start
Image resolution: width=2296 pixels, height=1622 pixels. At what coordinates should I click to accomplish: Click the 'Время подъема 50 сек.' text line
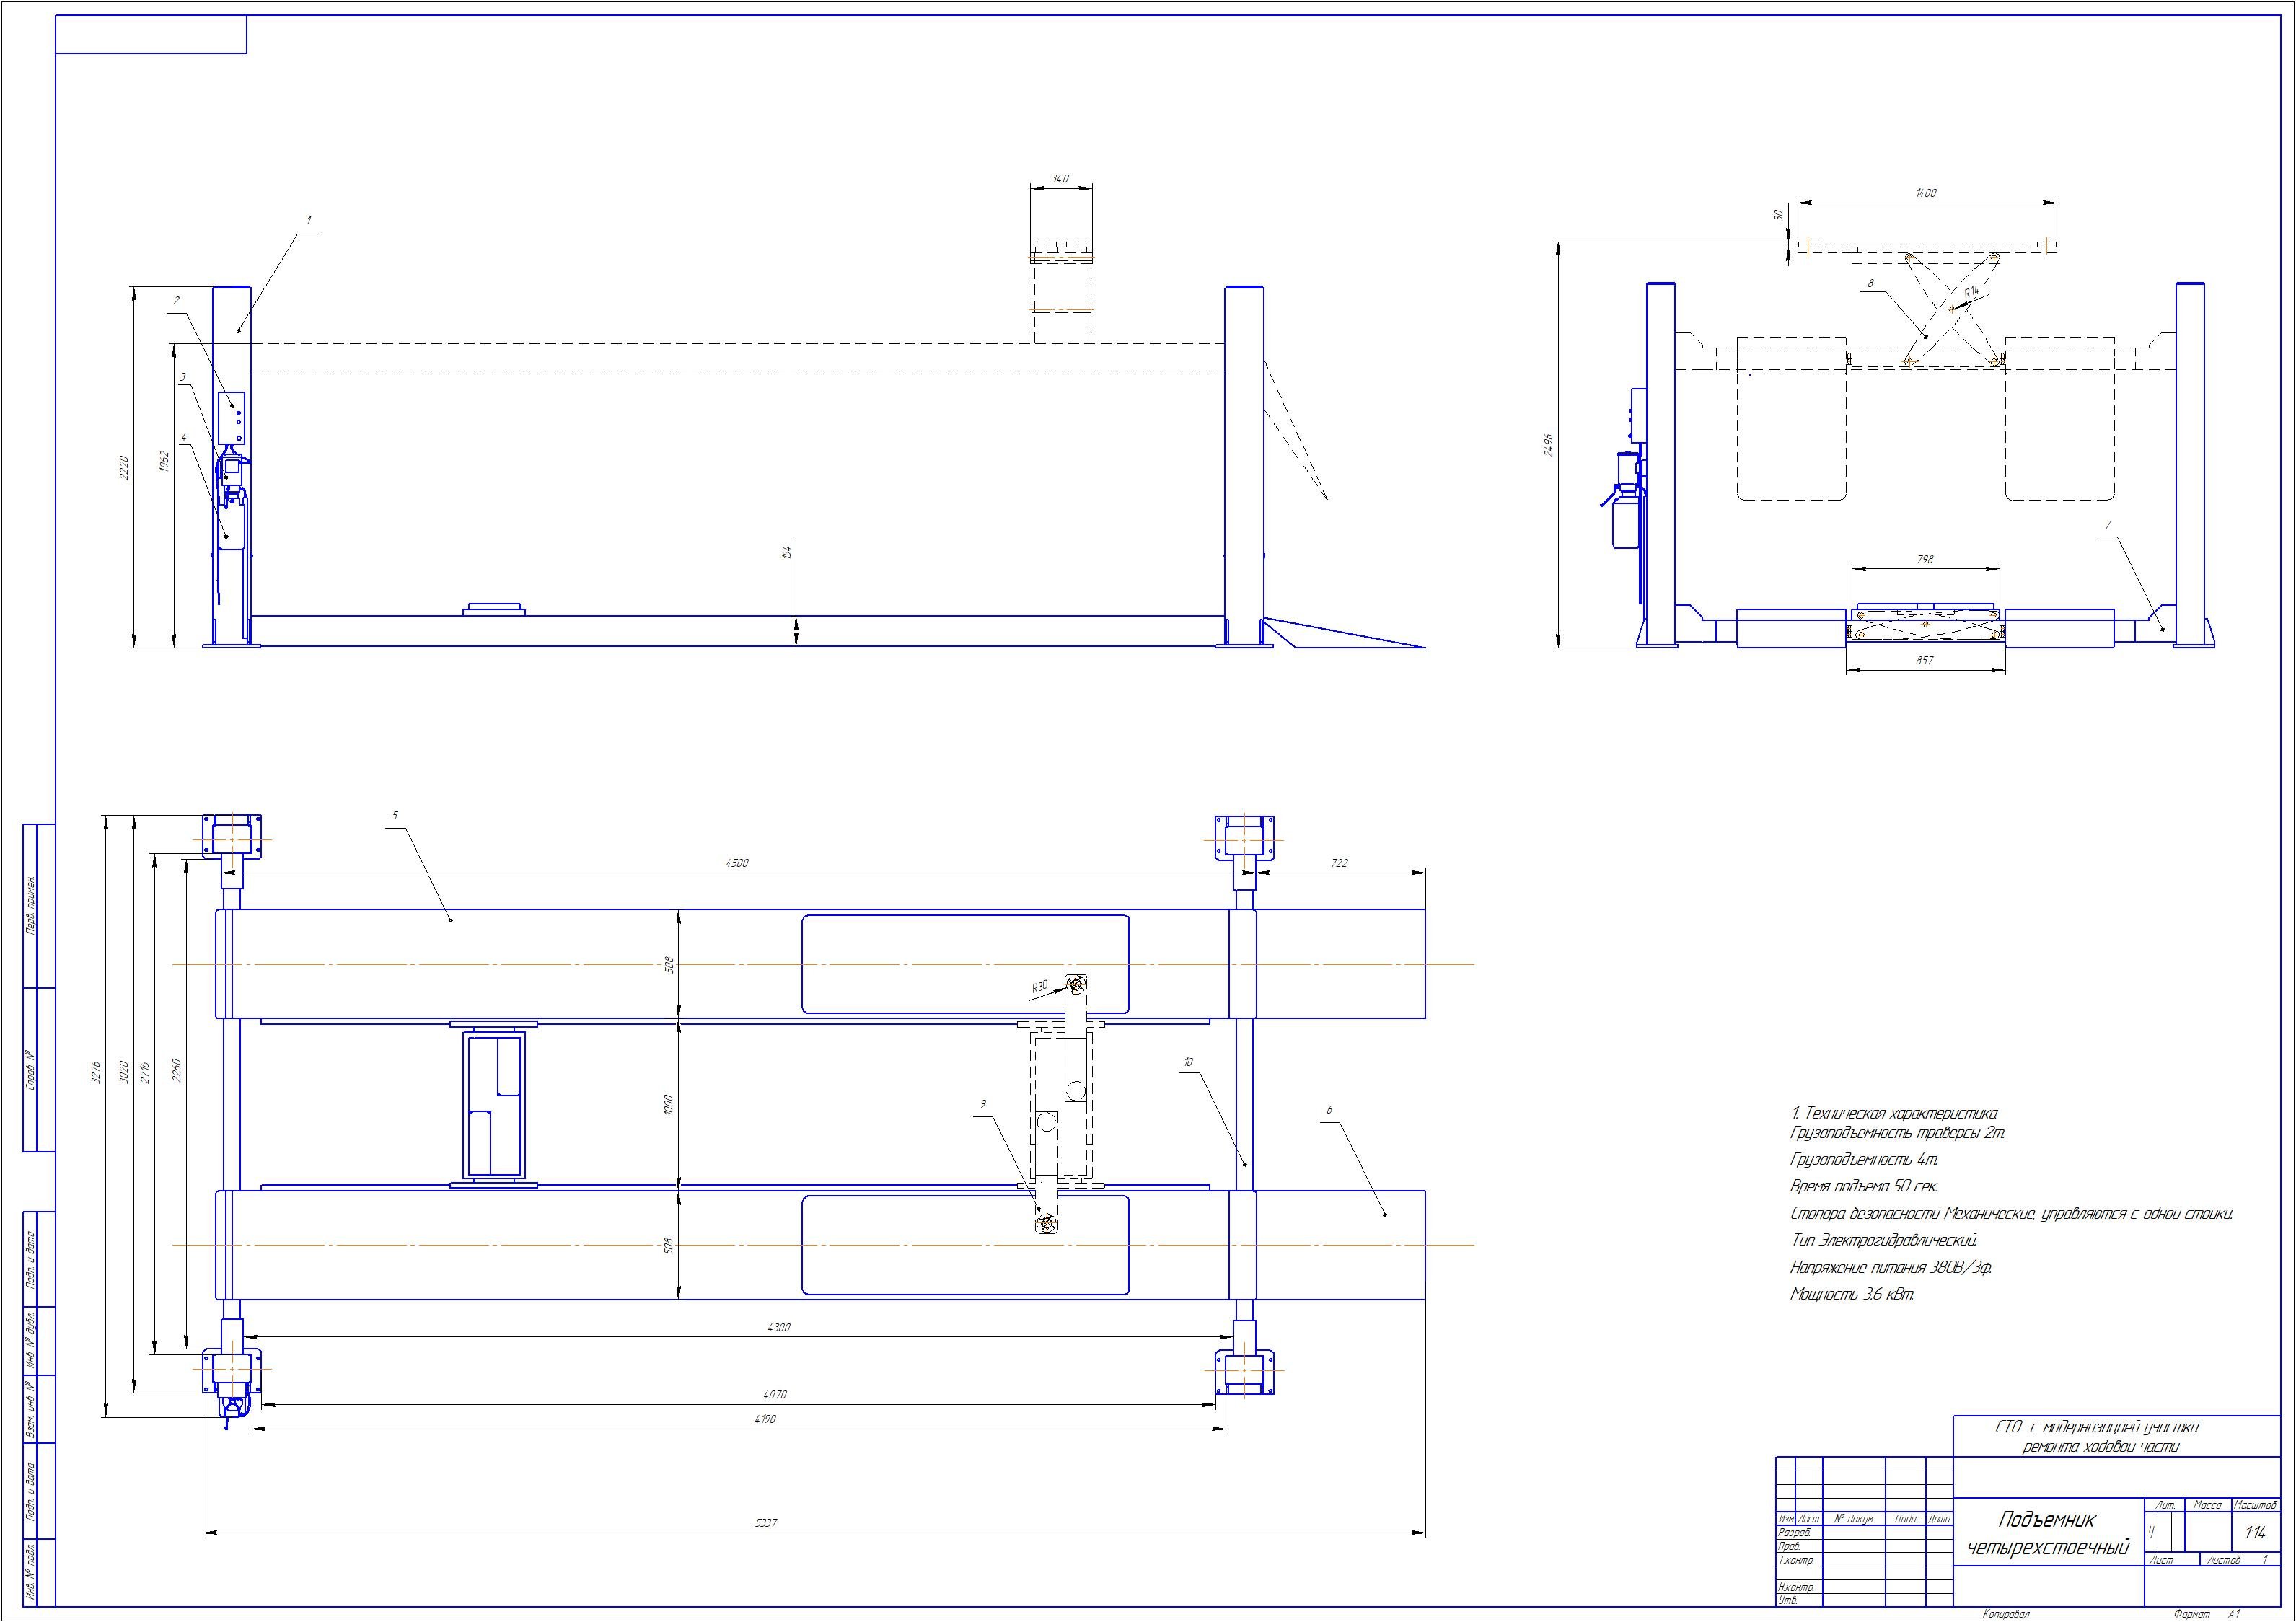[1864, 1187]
end
start
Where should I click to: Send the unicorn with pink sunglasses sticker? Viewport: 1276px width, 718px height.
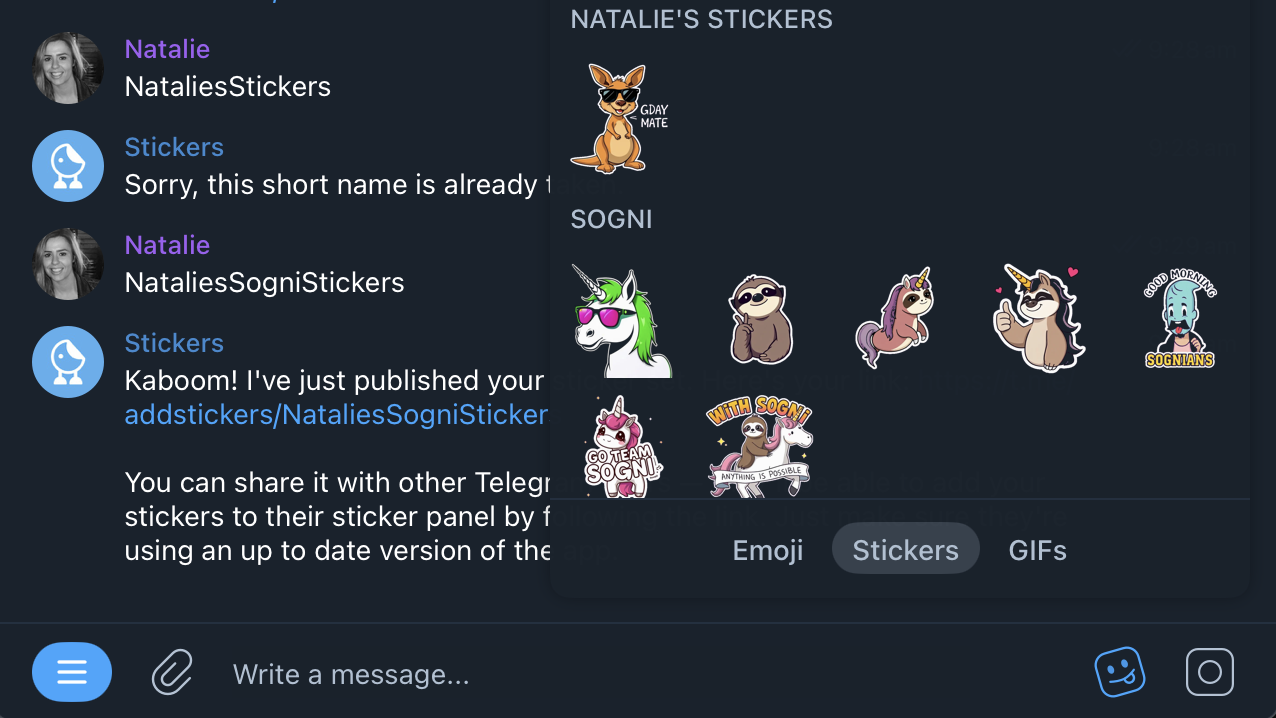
end
start
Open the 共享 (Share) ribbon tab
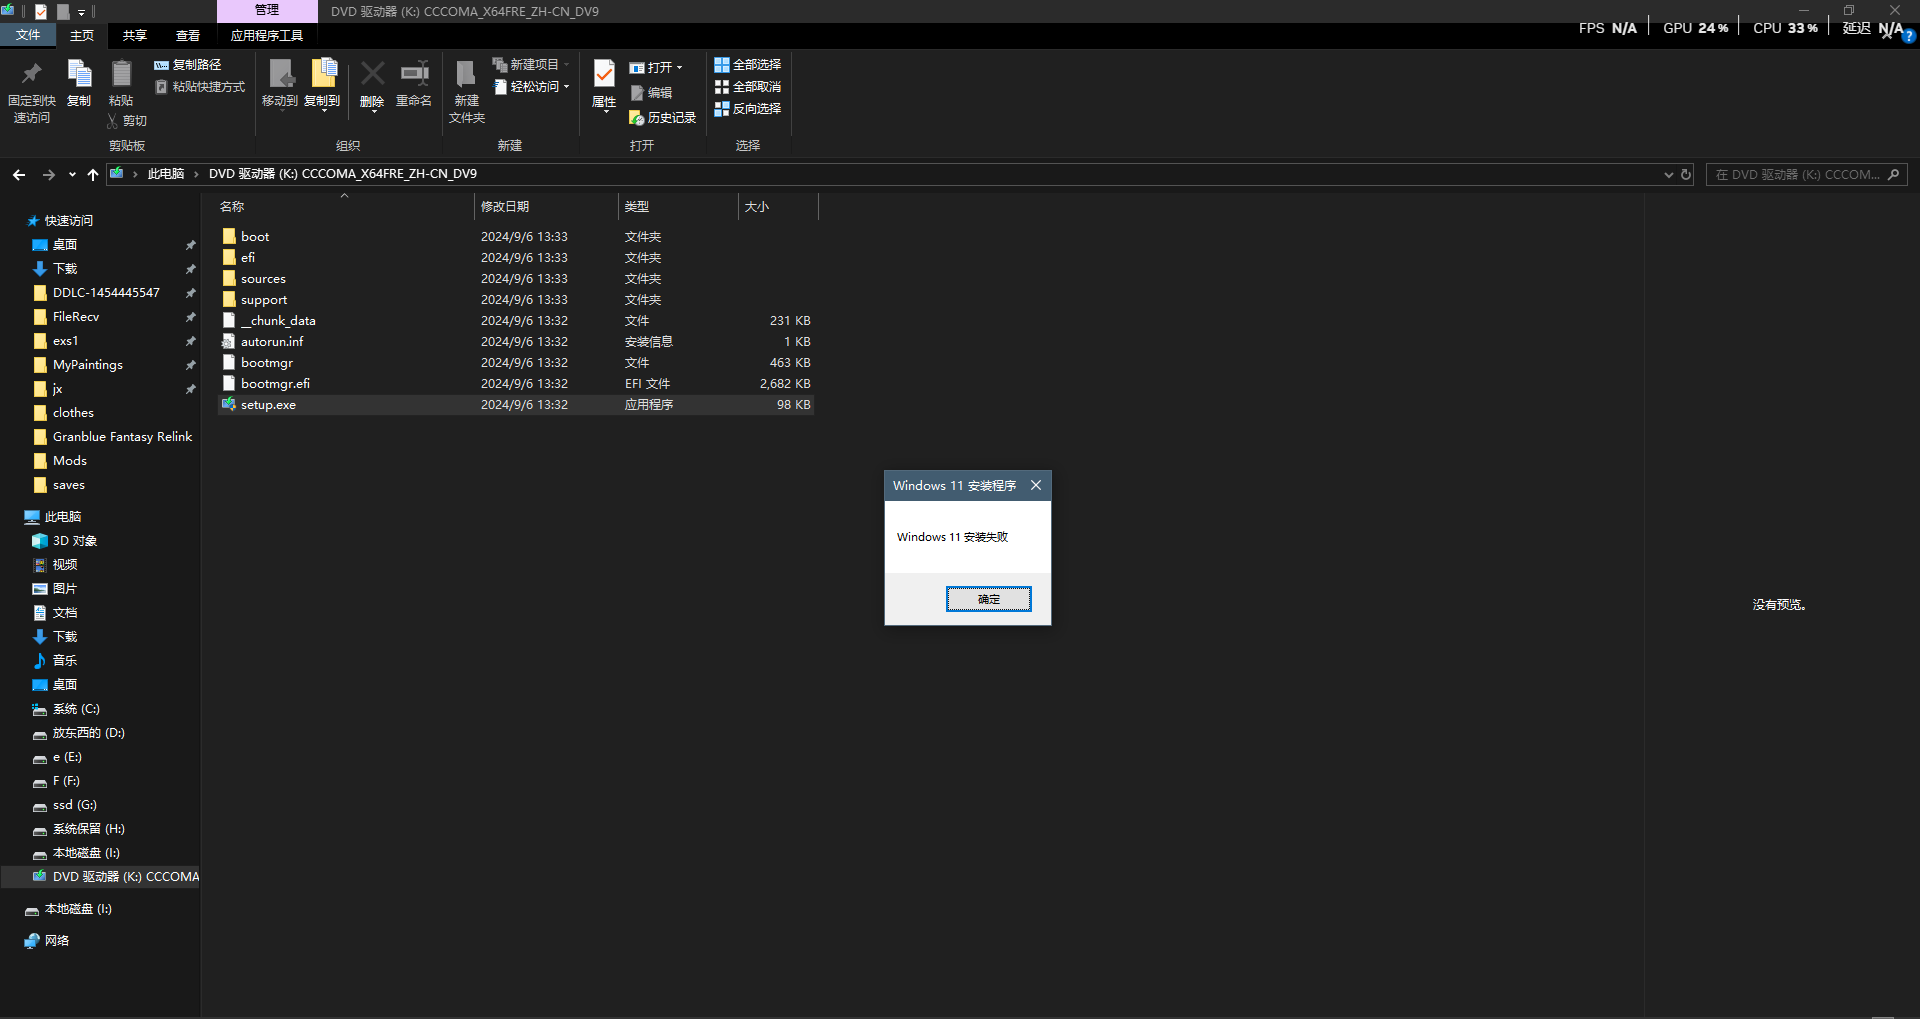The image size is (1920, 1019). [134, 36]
end
YOUR INSTRUCTIONS: Please give everything from the line containing "Image resolution: width=2296" down to the line containing "[1864, 1187]", both ends included, as a Markdown table with the columns Row and Line. Skip blank lines and leave the pictures out.

RESPONSE TO THIS EXERCISE:
| Row | Line |
|---|---|
| 1 | Image resolution: width=2296 pixels, height=1622 pixels. At what coordinates should I click to accomplish: Click the 'Время подъема 50 сек.' text line |
| 2 | [1864, 1187] |